- _PAGE EXTRACT_
[BEGIN]

These components would be well-understood to the skilled addressee
and may be conventional.
[0037] FIG. 1 shows a burner 1, which is fed with a pre-mixed
stream of reactants obtained by mixing the hot oxygen stream (i.e.
the products of the primary combustion) entering the burner 1 with
fuel injected by lance 2.
[0038] The mixture enters the combustion chamber 3, where
combustion occurs. The walls of the burner 1 are perforated and are
cooled by air flowing from the plenum 4. In this regard, the burner
mixing tube 15 comprises rows of perforations 5, which admit air
flows 5a. These serve to cool the mixing tube 15 by means of
effusion. The axially facing front panel 17 of the combustion
chamber 3 is provided with apertures 7a which admit an air flow 7,
which cools the front panel 17 by impingement cooling.
[0039] Inside the combustion chamber 3, in a region axially
adjacent the burner front panel 17, there is provided an annular
screen 16, which is parallel to the burner front panel 17 and
separated by a short axial distance. The mixing tube 15 extends
into the combustion chamber 3, so as to terminate at the same axial
location as the acoustic screen 16, thereby providing an annular
cavity between the burner front panel 17 and the screen 16.
[0040] The acoustic screen 16 is provided with a further series of
apertures 6 and these admit the flow 7a into the combustion chamber
3 as flow 6a.

[END]

Can you carry on the burner patent excerpt above, picking up right after its last sentence?

- _DATASET SECTION_
[BEGIN]

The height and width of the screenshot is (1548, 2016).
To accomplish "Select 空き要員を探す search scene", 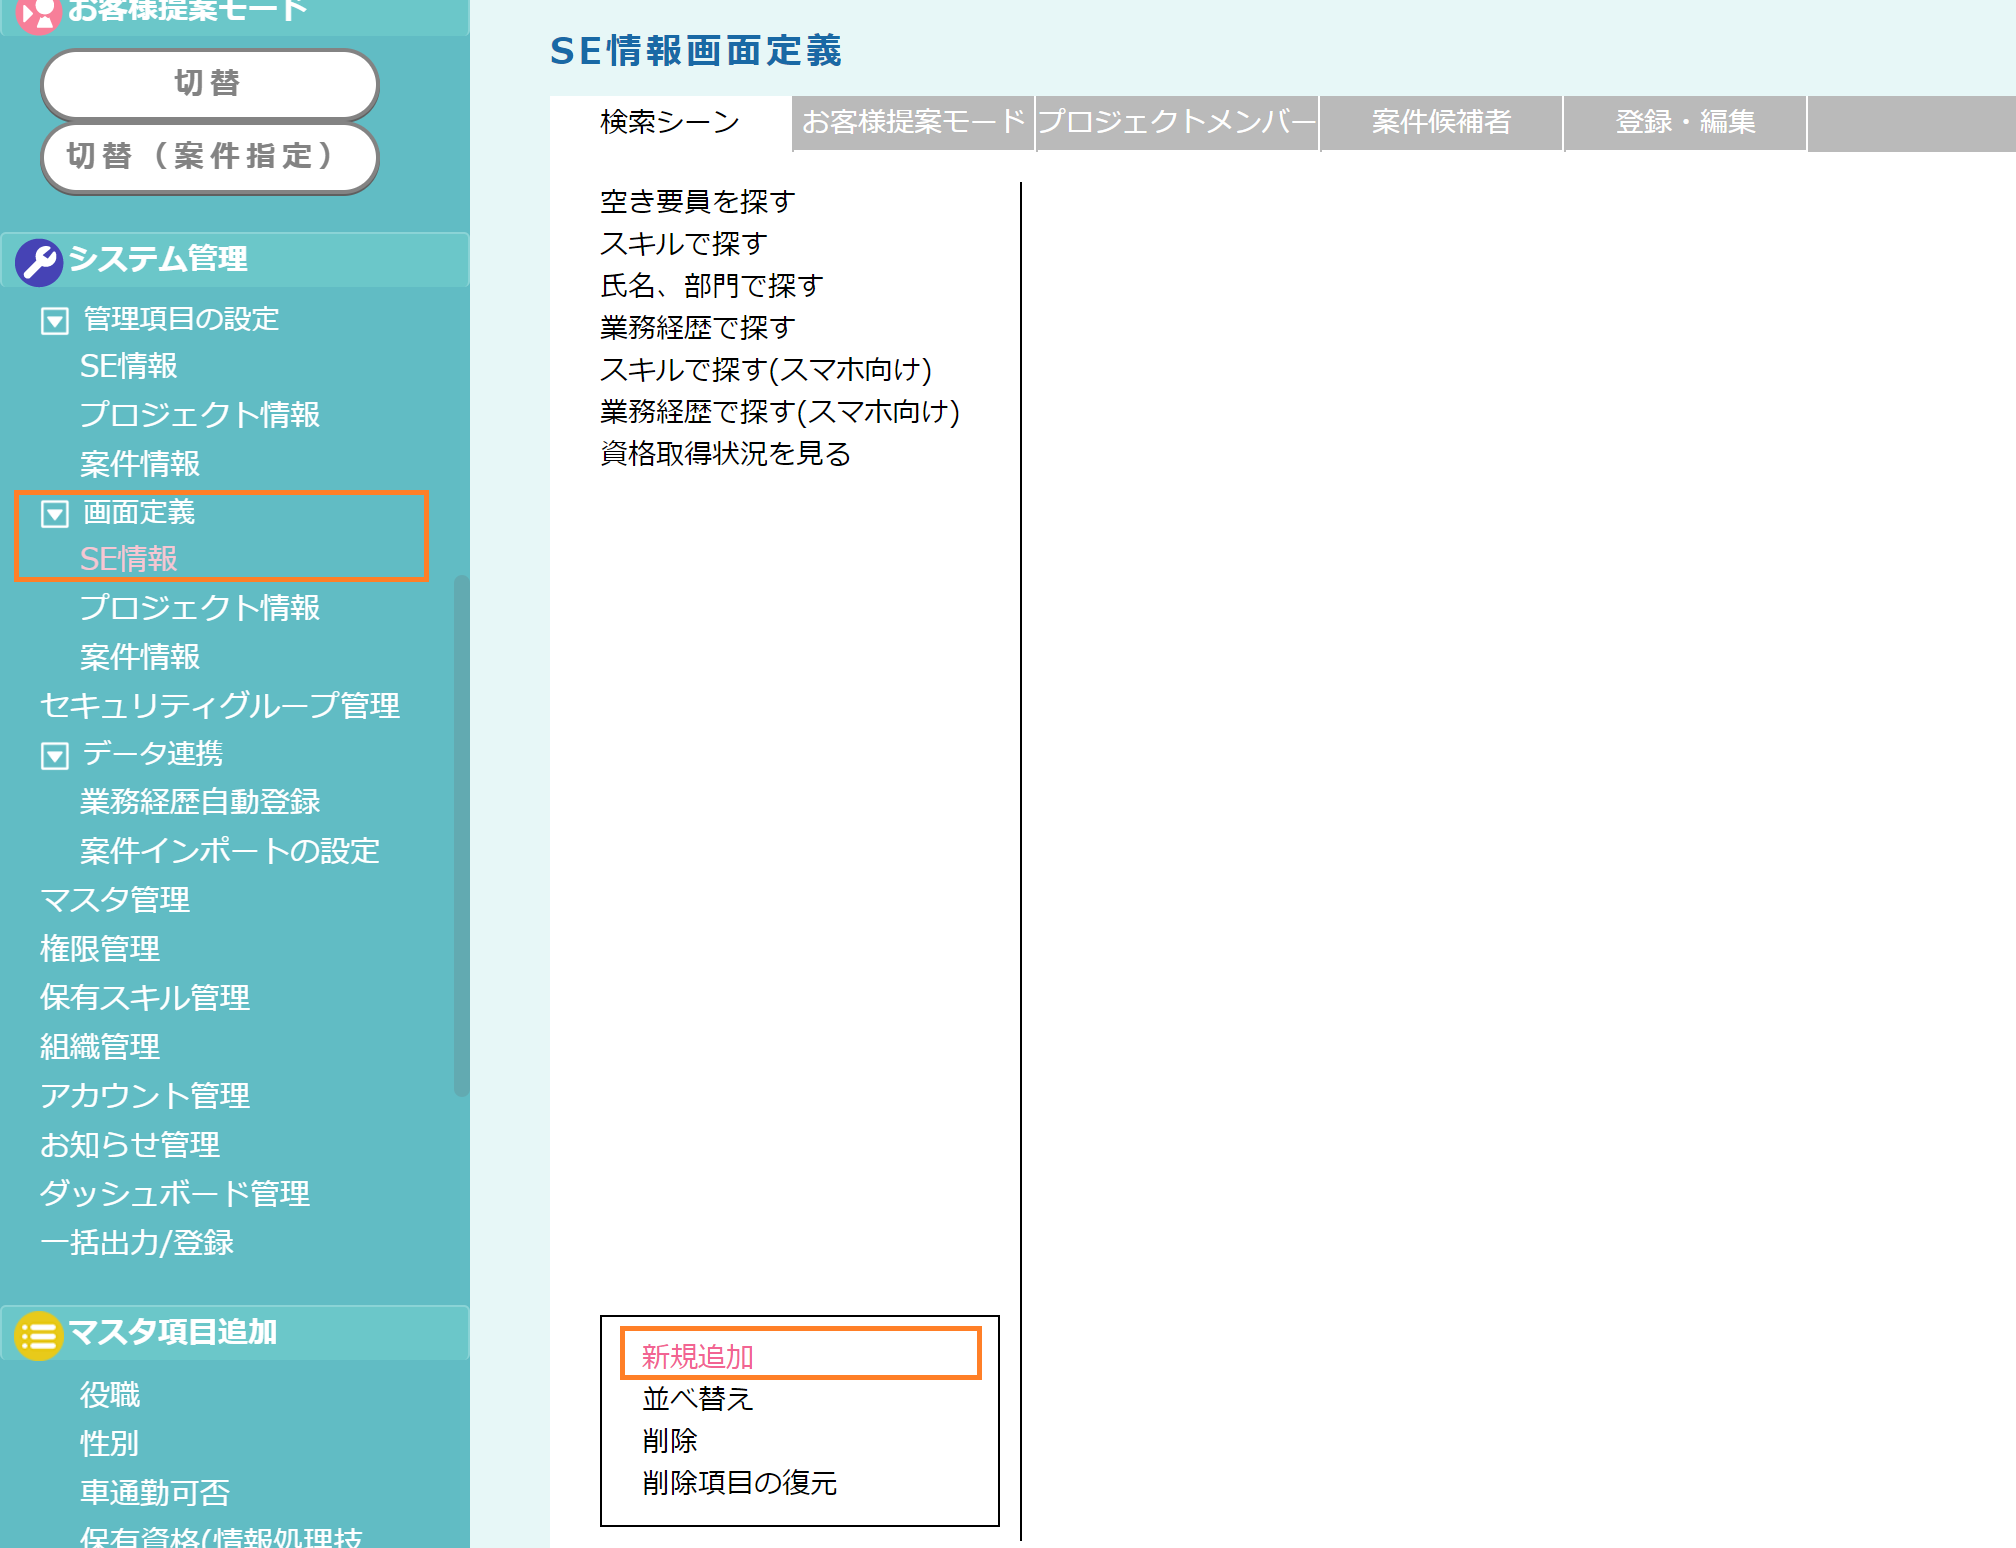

[END]

- _FINAL RESULT_
[0041] The screen porosity is such that the flow 6a discharged into
the combustion chamber 3 provides acoustic damping by having a bias
flow velocity which is able to realise the condition R=.rho.c. The
annular cavity is configured such that the reactance is 0 or close
to 0.
[0042] Acoustic screens may alternatively or additionally be
provided in other places on the burner 1. For example, FIG. 2 shows
a further embodiment, in which the mixing tube 15 is provided with
a cylindrical, co-axial screen 18, provided with a series of
perforations 8. The fluid flow 5 from the plenum 4 provides
impingement cooling on the mixing tube 15 and, after passing
through the cylindrical cavity formed between the screen 18 and the
mixing tube 15, it passes into the core of the mixing tube as flow
8a via perforations 8, so as to cause damping of the acoustic waves
travelling in the burner 1. In this embodiment, the flow 7 through
the front panel of the combustion chamber 3 is used for effusion
cooling.
[0043] FIG. 3 shows a further embodiment, in which flows 5a and 6a
through the mixing tube 15 and burner front panel 16 respectively
provide effusion cooling. In this case, the wall of the combustion
chamber 3 is perforations by apertures 10 and surrounded by a
cylindrical, co-axial jacket 1a with closed end walls, so as to
define a cylindrical cavity around the outside of the wall of the
combustion chamber 3. The annular jacket 19 is perforated with
perforations 9.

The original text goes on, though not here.